Action item
I'd like every record written out again, exactly as it is.

Provided information
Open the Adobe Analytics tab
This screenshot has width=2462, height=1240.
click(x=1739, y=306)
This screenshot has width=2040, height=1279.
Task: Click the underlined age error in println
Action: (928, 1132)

Written reply
Open the Adobe Analytics tab
This screenshot has width=2462, height=1240.
click(x=1739, y=306)
This screenshot has width=2040, height=1279.
Task: Click the underlined age error in println
Action: (928, 1132)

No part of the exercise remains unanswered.